Learning Styles Assessments: Can They Help You?

Learning Styles Assessments: Can They Help You?

Do you know what kind of learner you are? There are a number of assessments that you can take to help you identify your learning style(s), whether visual, aural, or kinesthetic, in order to improve your learning outcomes. There are also other ideas of what constitutes learning styles: Howard Gardner’s multiple intelligences has 8 (verbal-linguistic, mathematical-logical, interpersonal, intrapersonal, visual-spatial, bodily-kinesthetic, musical, and naturalistic), David Kolb’s experiential learning has 4 (diverging, assimilating, converging, accommodating), and Neil Fleming’s VARK has 4 (visual, aural, reading/writing, kinesthetic), which is probably the most widely used variant.

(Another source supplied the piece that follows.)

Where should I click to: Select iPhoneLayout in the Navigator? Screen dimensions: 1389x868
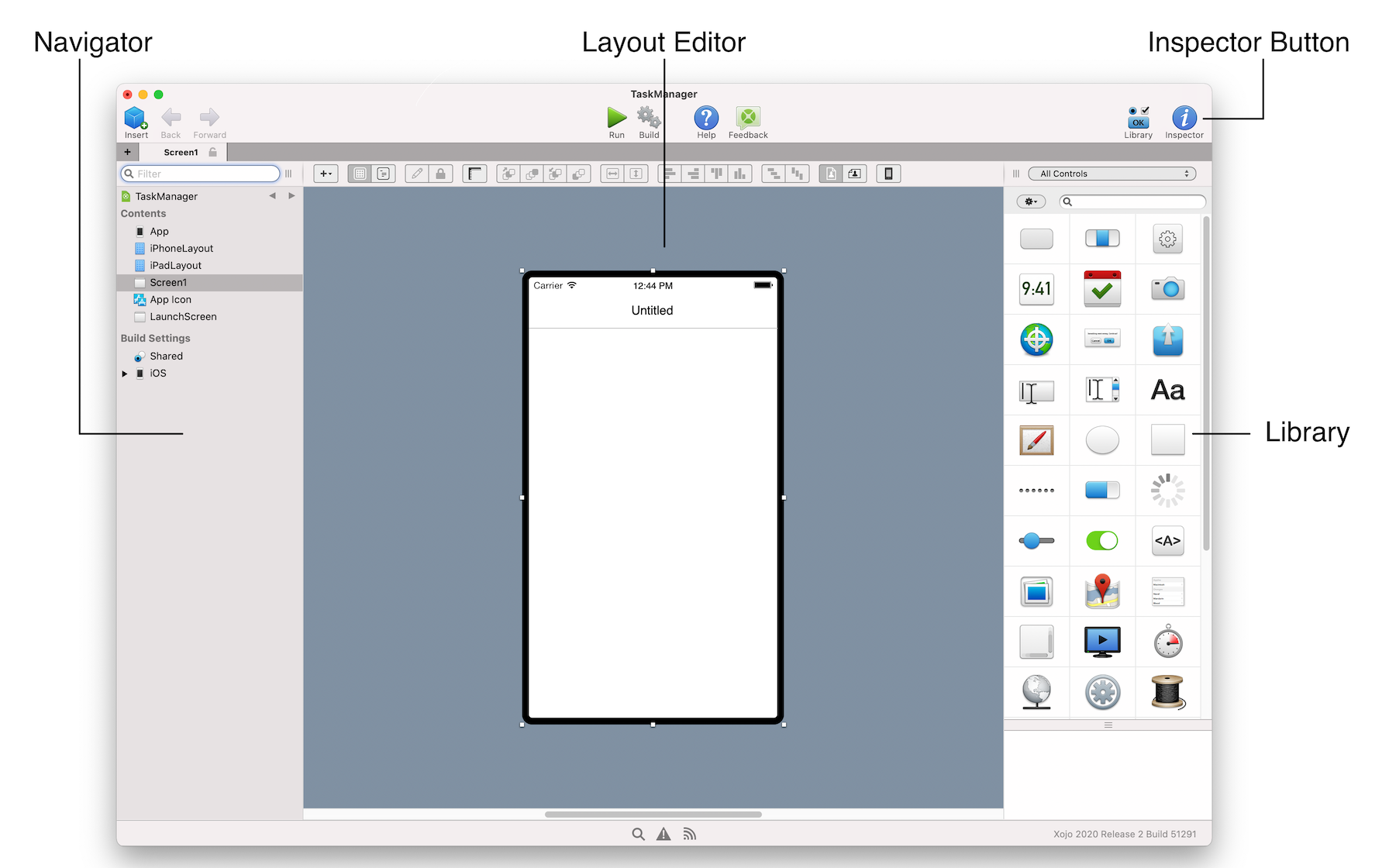pyautogui.click(x=181, y=249)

However, all of these have one thing in common: they are good theories about how we learn, but there remains scant evidence that learning according to your learning style has any statistically significant impact on studying and learning outcomes. Despite this fact, many educators the world over still buy into and sell students on this concept. Why is that?

There is a certain appeal to the notion that you are a visual or auditory learner, as opposed to someone who learns best through rote memorization of written materials – it makes learning sound more dynamic, interesting and perhaps fun. Further, current teaching approaches emphasize the need to vary inputs in order to achieve better results. But, if there is virtually no difference between the outcomes of learners who focus on their learning styles – according to whichever inventory, questionnaire or assessment they filled out – then it feels like a bit of a stretch.

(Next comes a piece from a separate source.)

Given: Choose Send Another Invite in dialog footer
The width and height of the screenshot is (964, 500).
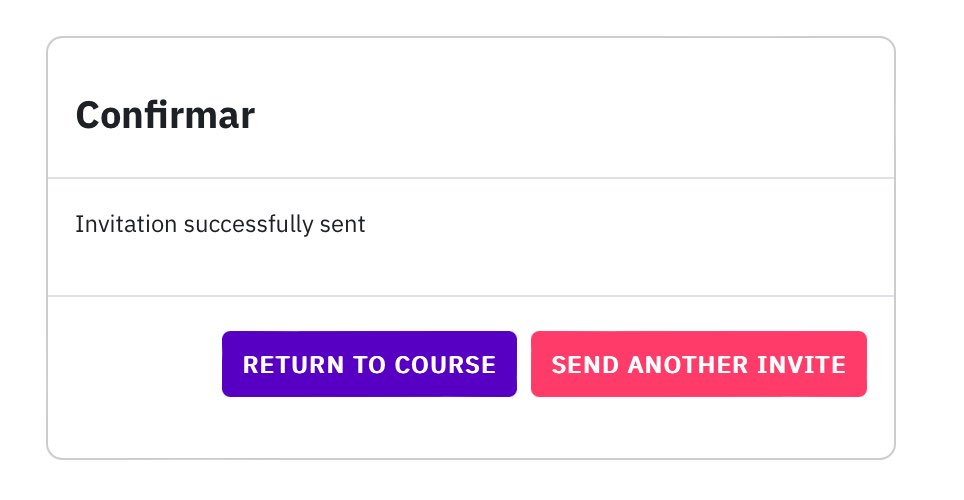Looking at the screenshot, I should point(698,364).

So, do all of the theories and research about learning styles become a moot point? According to a recent article in The Atlantic, you can still learn about your own preferences related to learning, but that does not correlate to helping you learn better. The evidence based on experimental studies shows that identifying a learning style and using that as a filter for learning does not improve but, in some cases, may actually hinder learning. However, this is not to suggest that people do not learn well using a variety of materials (visual, aural, written). In fact, most research in applied linguistics, pedagogy, cognitive science and psychology related to education agrees that different media/inputs reinforce the learning process (for example, the older dual-coding theory). That research will be discussed in a subsequent article. For now, take the VARK assessment and judge for yourself: does the result capture your learning preference or is it something more fundamental to how you learn?